Dr. Gregor Spuhler, Archivleiter, Archiv für Zeitgeschichte, ETH Zürich

Die «Protokolle der Weisen von Zion» sind das einflussreichste Dokument des modernen Antisemitismus. In einem weltweit beachteten Prozess in Bern versuchten jüdische Organisationen in der Schweiz 1933, die «Protokolle» als Fälschung zu entlarven, um den Mythos der «jüdischen Weltverschwörung» zu widerlegen. Zu diesem Zweck konstruierten die Kläger eine Geschichte über die Urheber des Pamphlets, die bis heute tradiert wird. In jahrelanger Forschung, bei der die im Archiv für Zeitgeschichte der ETH Zürich befindlichen Akten eine zentrale Rolle spielten, ist es gelungen, neues Licht auf die Hintergründe und den Verlauf des Berner Prozesses zu werfen.
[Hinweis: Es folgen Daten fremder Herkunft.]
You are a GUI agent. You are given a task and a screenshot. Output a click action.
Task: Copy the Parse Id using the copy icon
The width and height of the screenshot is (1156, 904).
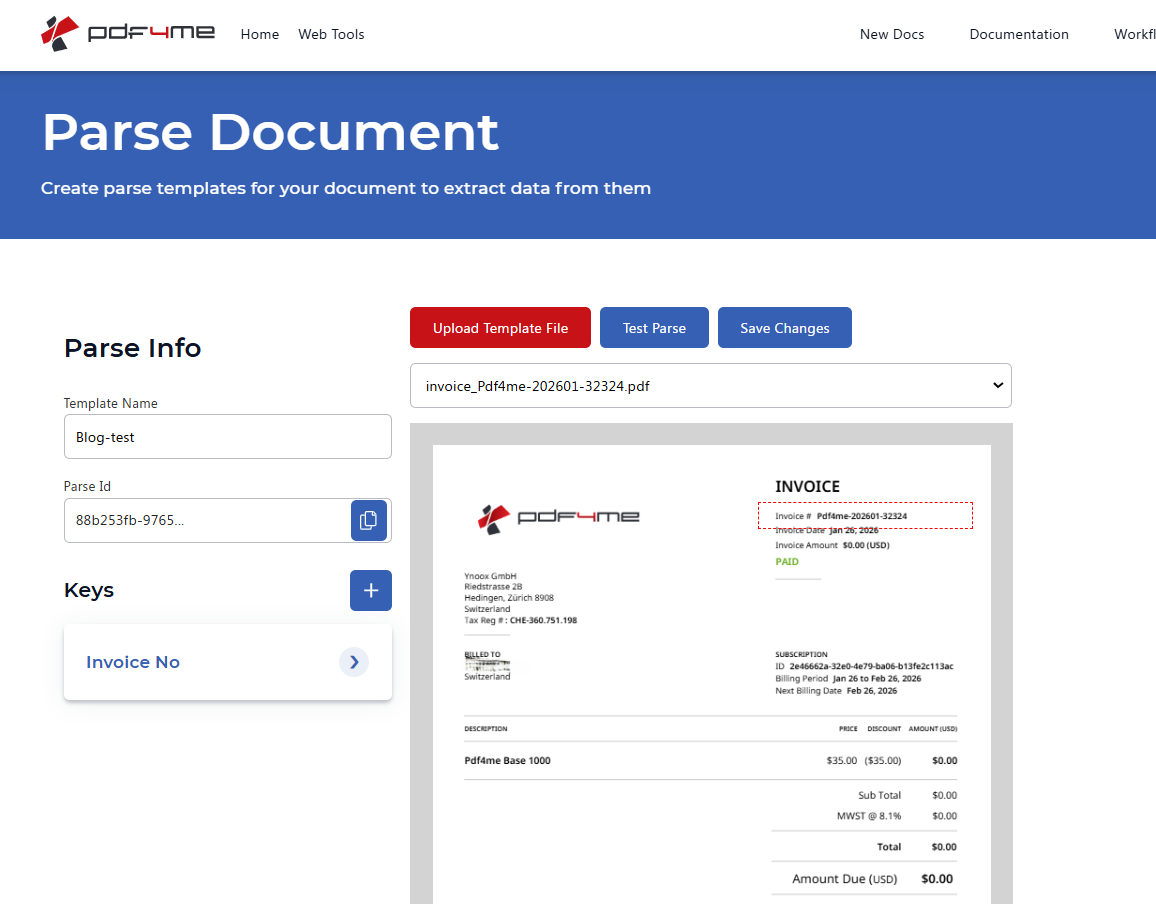click(369, 520)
Dabei wurden weitverzweigte Netzwerke einer «antisemitischen Internationale» aufgedeckt. Vor allem aber wurde die bisherige Sicht auf den Ursprung der «Protokolle» grundlegend revidiert. Historische Forschung, das zeigt dieses Beispiel, muss auch scheinbar gesicherte Fakten in Frage stellen und gelangt dadurch zu neuen Erkenntnissen.

Der ursprünglich vorgesehene Referent, Dr. Michael Hagemeister, Historiker und Slavist an der Ruhr-Universität Bochum, fällt leider wegen Krankheit aus.